In 1985, he was made a Fellow of the International Academy of Management and two years later, in 1987, a Fellow of the Academy of Management. In 1993, Henry was named “Economist de l’année” by Le Nouvel Economiste (Paris) and also won a Special Award for Contribution to the Field from the Association for the Management of Organizational Design.

In 1996, the government of Quebec presented him with Prix du Quebec for social science and the Academy of Management presented him with its Distinguished Scholar Award for Organization, and Management Theory. The following year, he was made a Fellow of the World Academy of Productivity Sciences.

In 1998, Henry received both Canada’s and Quebec’s highest honors when he was made an Officer of the Order of Canada and an Officier de l’Ordre National du Québec.

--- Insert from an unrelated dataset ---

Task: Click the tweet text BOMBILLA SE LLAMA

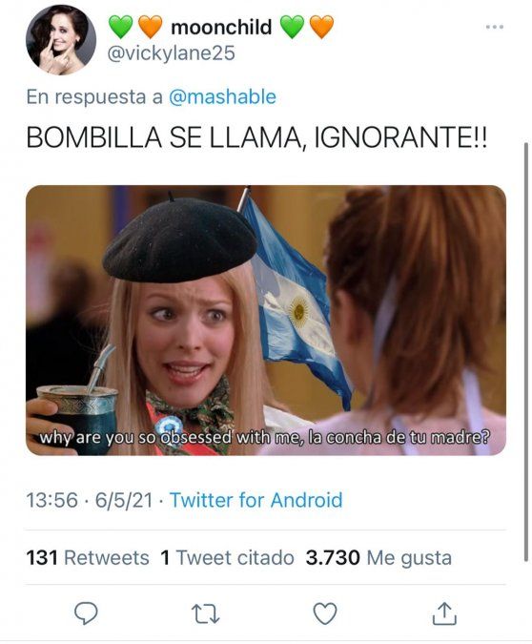Action: coord(165,137)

In 2000, he was selected by the Academy of Management as a Distinguished Scholar and in 2003, he received a Lifetime Achievement Award in Workplace Learning and Performance from the American Society for Training and Development.

His thinking on shareholder value and management training is highly aligned with the Institute’s – quite possibly because of his influence on its founders. He believes that excellence is not about competing to be better than others but about competing with oneself.

Henry’s partner is Dulcie Naimer, whom he has known for 50 years and been together with for 7. She works at St Patrick’s Square in Montreal, a not-for-profit apartment complex in Montreal. His daughter Susie is doing a doctorate at McGill in Social Work, and has three children Laura, Thomas and Maya. His other daughter, Lisa, a photographer, divides her time between London and Montreal.

In addition to spending time with family, has spent much of his personal life cycling, canoeing, skating, hiking, plus snowshoeing, especially off-trail, and writing short stories. He has climbed Mont Blanc in France and cycled up some of the First Category passes of the Tour de France (slowly) . He also likes to collect what he calls “beaver sculptures”, wooden works which beavers – one of the national symbols of Canada and in Henry’s opinion one of nature’s greatest engineering species – have crafted and discarded.